All in all a very enjoyable read, thanks for sharing Countess.

Countess
01-07-2008, 02:54 PM
Thanks Fifth! I will make the change, and let it rest.

PrinceMyshkin
01-07-2008, 03:54 PM
Thanks Fifth! I will make the change, and let it rest.

But are you reconciled to the change? Do you see how it leaves us so poignantly in the depth of that fantasy? The whole of the fantasy lingers in the mind for a while this way.

andave_ya
01-07-2008, 04:41 PM
Goodness! :lol: carnal combustion? I knew something went over my head. :D.

Countess
01-08-2008, 02:18 AM
I am Prince and yes, it makes sense/is better, but it did inspire me to write something else - I just haven't had time to sit down and write it yet.

Pendragon
01-08-2008, 12:16 PM
And here I thought you wanted to write that epic ghost poem! Ooooh, t'would be a chilly partner to paramour with for the sake of a poem, non? This one dances through images that sometimes fool the reader as to where the poem is going but I agree with the others that the "nicely warmed divan" is where it must end. You have said what your heart pours out and in mental state anyway Arron has been wooed, and known your embrace, so the poem concludes. Naughty but nice! ;)

PrinceMyshkin
01-08-2008, 12:53 PM
And here I thought you wanted to write that epic ghost poem! Ooooh, t'would be a chilly partner to paramour with for the sake of a poem, non? This one dances through images that sometimes fool the reader as to where the poem is going but I agree with the others that the "nicely warmed divan" is where it must end. You have said what your heart pours out and in mental state anyway Arron has been wooed, and known your embrace, so the poem concludes. Naughty but nice! ;)
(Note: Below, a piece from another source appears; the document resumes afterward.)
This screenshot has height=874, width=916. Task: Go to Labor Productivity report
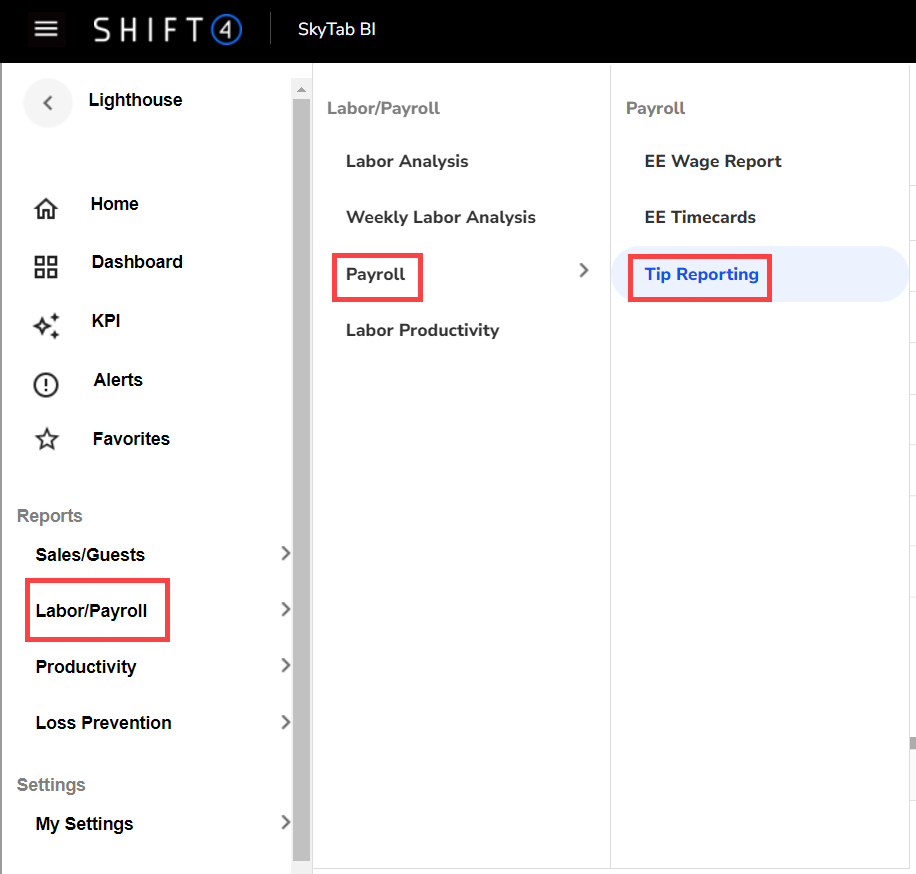[x=422, y=331]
May I enter a mild dissent? That should be "naughty and nice!" "Naughty and nice!"

Countess
01-08-2008, 01:51 PM
Pendragon - I adore your response and your idea. You know, there needs be a reason why Aaron and I share a fondness for Sweeney Todd, and he slices meat at the deli - lol. Add that to the Christmas terror of Santa Clause - I think I might finally have my approach.
FOR PRINCE, all naughty things are nice, which is why he constantly gets coal and porn in his stocking. LOL!